SOURCE PASSAGE:
------

Re: [ceph-users] Proper procedure to replace DB/WAL SSD

David Turner Tue, 27 Feb 2018 05:12:30 -0800

If you're only using a 1GB DB partition, there is a very real possibility
it's already 100% full. The safe estimate for DB size seams to be 10GB/1TB
so for a 4TB osd a 40GB DB should work for most use cases (except loads and
loads of small files). There are a few threads that mention how to check
how much of your DB partition is in use. Once it's full, it spills over to
the HDD.


On Tue, Feb 27, 2018, 6:19 AM Caspar Smit <caspars...@supernas.eu> wrote:

> 2018-02-26 23:01 GMT+01:00 Gregory Farnum <gfar...@redhat.com>:
>
>> On Mon, Feb 26, 2018 at 3:23 AM Caspar Smit <caspars...@supernas.eu>
>> wrote:
>>
>>> 2018-02-24 7:10 GMT+01:00 David Turner <drakonst...@gmail.com>:
>>>
>>>> Caspar, it looks like your idea should work. Worst case scenario seems
>>>> like the osd wouldn't start, you'd put the old SSD back in and go back to
>>>> the idea to weight them to 0, backfilling, then recreate the osds.
>>>> Definitely with a try in my opinion, and I'd love to hear your experience
>>>> after.
>>>>
>>>>
>>> Hi David,
>>>
>>> First of all, thank you for ALL your answers on this ML, you're really
>>> putting a lot of effort into answering many questions asked here and very
>>> often they contain invaluable information.
>>>
>>>
>>> To follow up on this post i went out and built a very small (proxmox)
>>> cluster (3 OSD's per host) to test my suggestion of cloning the DB/WAL SDD.
>>> And it worked!
>>> Note: this was on Luminous v12.2.2 (all bluestore, ceph-disk based OSD's)

------

DATA BLOCK:
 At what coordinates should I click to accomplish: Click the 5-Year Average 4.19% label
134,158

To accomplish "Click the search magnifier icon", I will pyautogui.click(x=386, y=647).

------

WHAT IS NEEDED:
Print the ceph-users thread on replacing a DB/WAL SSD word for word from "On Tue, Feb" to "recreate the osds.".

COMPLETE ANSWER:
On Tue, Feb 27, 2018, 6:19 AM Caspar Smit <caspars...@supernas.eu> wrote:

> 2018-02-26 23:01 GMT+01:00 Gregory Farnum <gfar...@redhat.com>:
>
>> On Mon, Feb 26, 2018 at 3:23 AM Caspar Smit <caspars...@supernas.eu>
>> wrote:
>>
>>> 2018-02-24 7:10 GMT+01:00 David Turner <drakonst...@gmail.com>:
>>>
>>>> Caspar, it looks like your idea should work. Worst case scenario seems
>>>> like the osd wouldn't start, you'd put the old SSD back in and go back to
>>>> the idea to weight them to 0, backfilling, then recreate the osds.